The whacking continues, but now it’s out of desperation, not calculation. A wonderful, brief turn by Hal Holbrook as John Schwinn, a terminal cancer patient, allows him to tease Tony about mob violence; after the doctors deliver Schwinn’s death sentence, he looks his new Mafia friend in the eye and says with a twinkle, “Maybe you could whack me?” After Tony winces, Schwinn acknowledges that he has gone too far. “Bad joke,” he says, even though it’s yet another example of the wicked, lowbrow humor that distinguishes “The Sopranos” from its big-screen inspiration, “The Godfather.”

It should be noted that “Godfather” references are more clear this season; echoes of that epic – from the suicide of Frank Pentangeli to lines like “difficult, but not impossible” to describe a prospective murder plan – remind us that the mobster milieu of “The Sopranos” owes a permanent debt to that classic trilogy. And the wit of “The Sopranos” sometimes reaches for a level of sophistication that makes the jokes implausible. When a cell-phone ring alerts family henchman Gene Pontecorvo (Robert Funaro) that he’s being beckoned by a boss, Gene’s wife archly refers to the call as “his master’s voice,” implying a summons from Tony. It’s a sly reference to the old RCA Victor logo that seems arcane and unlikely for a 21st-century character. Similarly, when Christopher Moltisanti (Michael Imperioli) comes upon an FBI agent in the neighborhood sub shop and sneers, “Oh, Sheriff of Nottingham, my kingdom for a mortadell’,” it’s a funny double reference, but not exactly realistic.

But these represent small weaknesses.This season’s “Sopranos” (20 episodes in all, to be delivered in two installments before winding up next winter) moves quickly to remind us why we didn’t mind waiting almost two years for its return. The writing continues to be impeccable and insightful; on “The Sopranos,” even throwaway dialogue from incidental characters could carry the show.”Truth be told,”Tony tosses out in a brilliantly understated metaphor while discussing the hauling business,”there’s enough garbage for everybody.”And as always, great performances abound from its company of regulars. Even in just a few brief scenes, Lorraine Bracco as Dr. Melfi manages to introduce a murky ethical question into the mix. Mr. Sirico as the dependably comical Paulie delivers a deeper and more morally complex performance than ever before. And among the show’s many great guest stars, Ron Leibman makes an especially memorable return to playing devilish characters – this one wearing a white lab coat.

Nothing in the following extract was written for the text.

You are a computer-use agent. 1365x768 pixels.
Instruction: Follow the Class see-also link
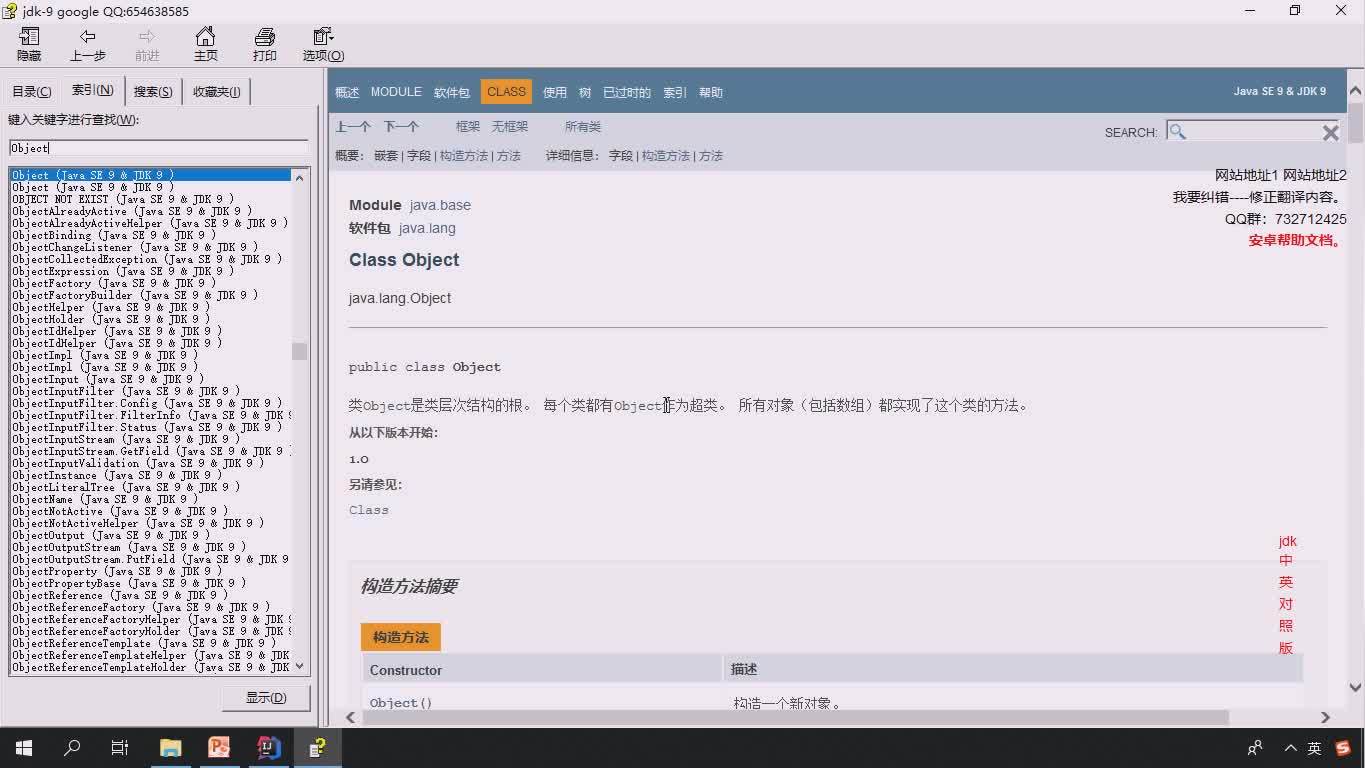pyautogui.click(x=368, y=510)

It’s hard to describe the nuances of Mr. Gandolfini’s performance as Tony Soprano without revealing the surprises in store – but his achievements this season more than justify the financial steps HBO took to keep him after his threatened walkout in the winter of 2003. The same holds true for Mr. Chase, who wrote this season’s second episode – even among these four amazing hours, in a class by itself. He clearly knows where he’s going, and where he wants to end.That long-range vision separates “The Sopranos” from even a terrific series like ABC’s Emmy Award-winning “Lost,” where you get the feeling its writers wing it from week to week. This season’s first four episodes represent a perfectly realized story arc that completes one journey for Tony Soprano and begins another.

To call this series the best show on television diminishes its value. “The Sopranos” has achieved a level of artistic achievement that puts the experience of watching these episodes on a list of rare pleasures in life – the kind that might have come from hearing a new Beethoven symphony as he conducted it, or watching the paint dry on a fresh Picasso. No one will watch the show’s final season without weeping for Tony Soprano, or mourning his imminent departure from our midst.